Some issues might be mitigated by the use of different pens. Salmon farms generally use open containment pens. Semi-closed containment pens are deployed in Norway and feature an impermeable membrane at the base that prevents exchanges between lice, wild fish, predators and jellyfish. ‘The waste produced by the process of open-top nets is incredible,’ says Mulrenan, who believes that closed nets may offer a potential alternative. ‘But these are not a panacea – the technology is not there yet – so in the meantime, there should be a moratorium on the industry, or at least on its expansion. The industry is not sustainable, so in the long term, it makes no sense to support it. There needs to be a just transition plan for those working in the industry.’

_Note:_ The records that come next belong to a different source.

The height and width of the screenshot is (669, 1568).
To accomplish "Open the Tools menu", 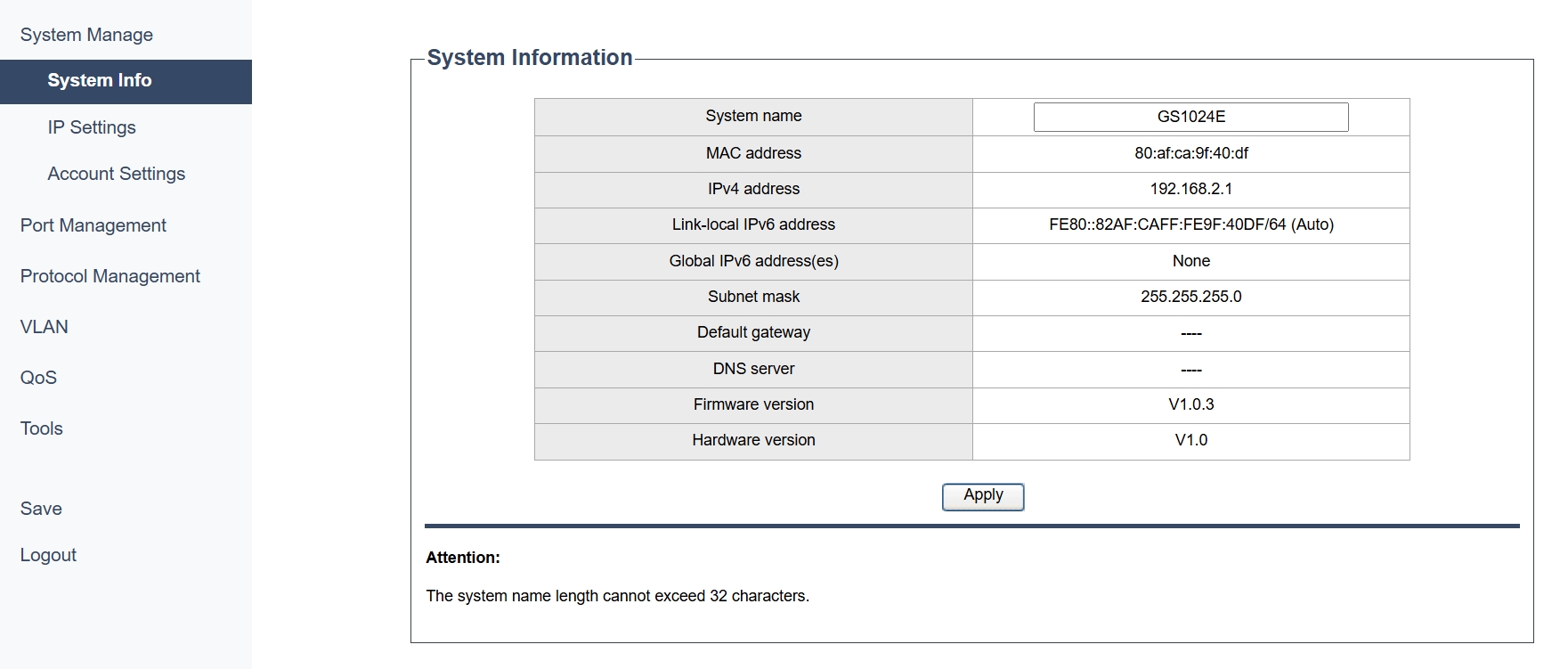I will [x=42, y=428].
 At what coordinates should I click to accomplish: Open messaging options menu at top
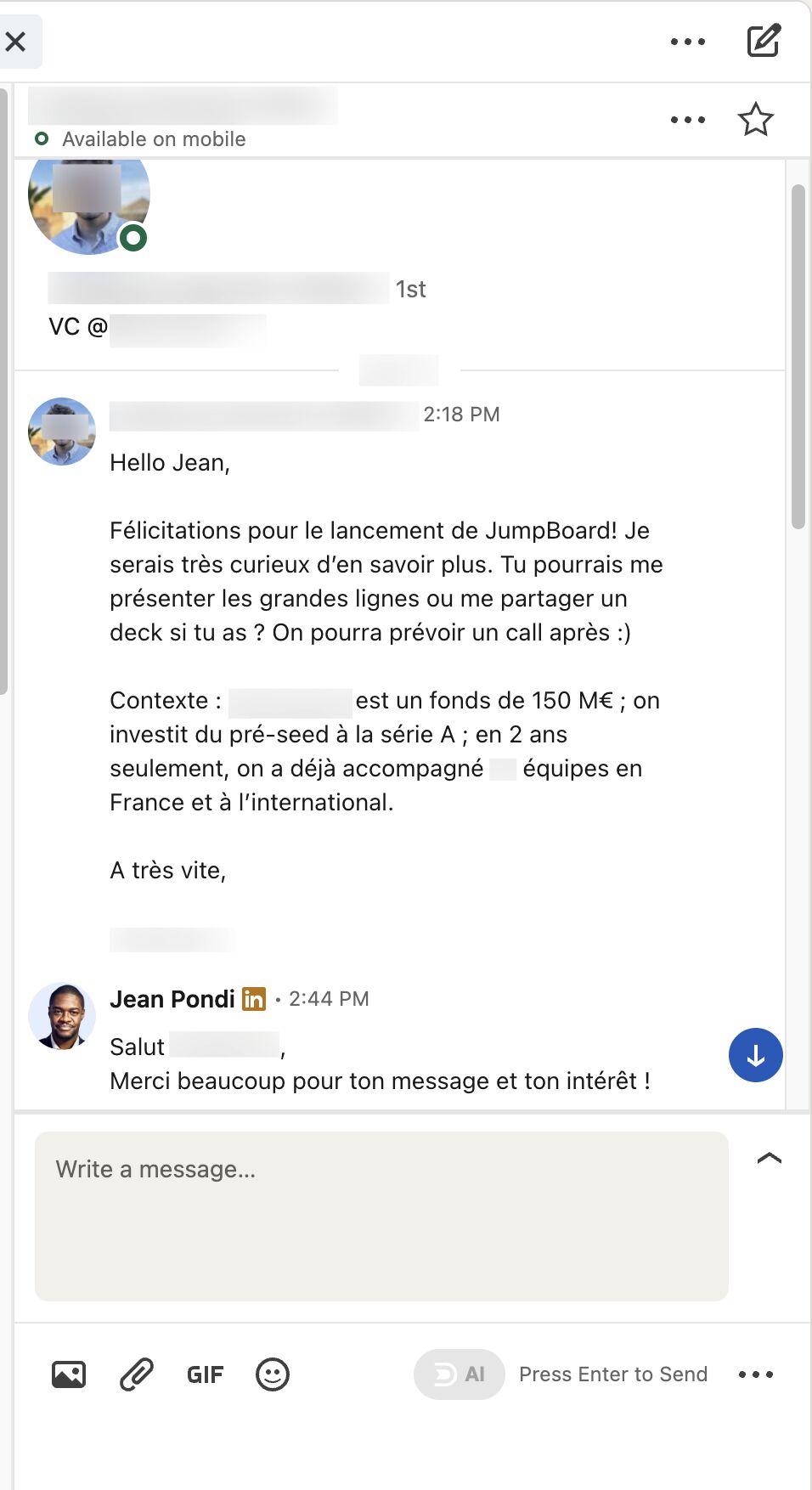tap(687, 42)
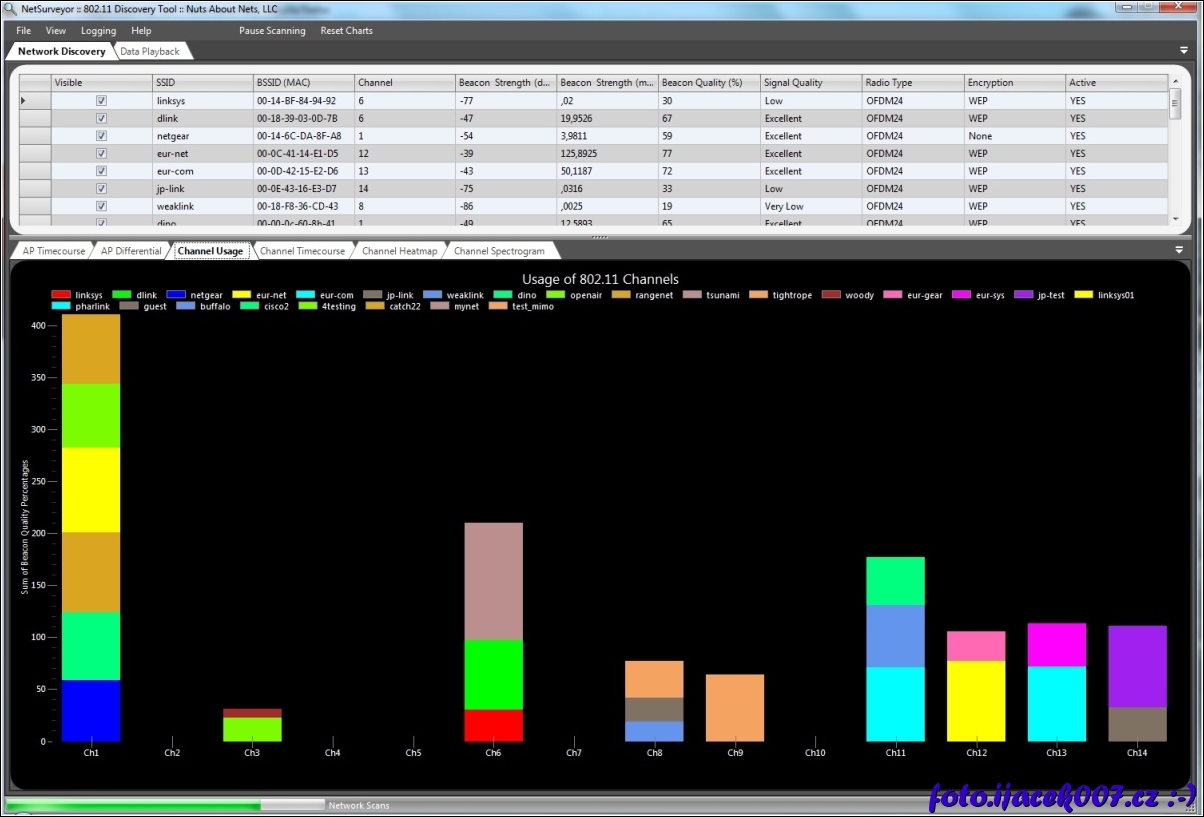Open the View menu
Screen dimensions: 1204x817
56,31
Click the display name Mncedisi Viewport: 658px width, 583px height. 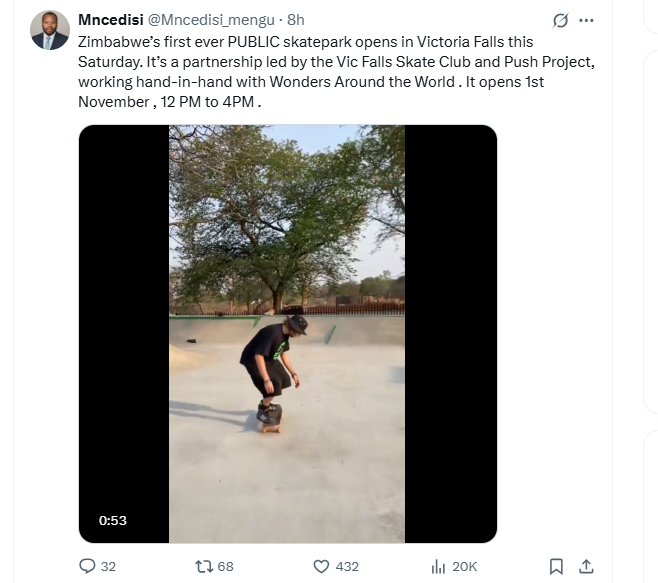[x=111, y=20]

Frustrated by Scottish government inaction, WildFish has launched Off the Table, a campaign to raise awareness of farmed fish problems within the hospitality industry and its customer base. ‘It’s an issue that many people are not aware of; they have an image of wild, healthy salmon,’ says Mulrenan. ‘It’s about raising awareness in the same way campaigners did about caged hens.’
Salmon Scotland says it always explores new technology but says current semi-open pens would have limited use in Scotland. ‘The issue is with their robustness,’ says Scott. ‘They cannot withstand constant buffeting in open seas, so would only be deployed in sheltered waters.’
Back on Papay, Elves and other islanders anecdotally report what she calls ‘a deadening of the shore’. Along the west coast, she says, the number of shellfish and diving seabirds has noticeably dropped off since a farm was installed there. ‘To say this has not had an impact on marine life is sacrilege.’
Critics of salmon farming are not luddites, she insists. ‘Farming has its place but we have to farm sustainably. It seems we are the only ones connecting the dots and looking at the accumulated effect of so many farms in one place. We have environmentally precious seagrass off our coast, which is an important natural carbon sink.’
The new farm nets will be just 500 metres away from the marine protected area but, she points out, unlike the fixed boundaries of a national park, a sea reserve ‘is a line in the sea, and the sea is moving all the time.’
‘There is no right way to do this,’ says Staniford. ‘You have too many fish in too small a space. We need to put the genie back in the bottle.’ Encouragement comes from a decision by the Loch Lomond and the Trossachs National Park to reject a proposed fish farm in Loch Long, as well as a ban on open cages in Alaska, Washington state, Oregon and California. ‘Farmed salmon is a juggernaut of an industry,’ he admits. ‘It’s not going to be stopped overnight. But it starts with community resistance, community fightback – as we see in Papa Westray.’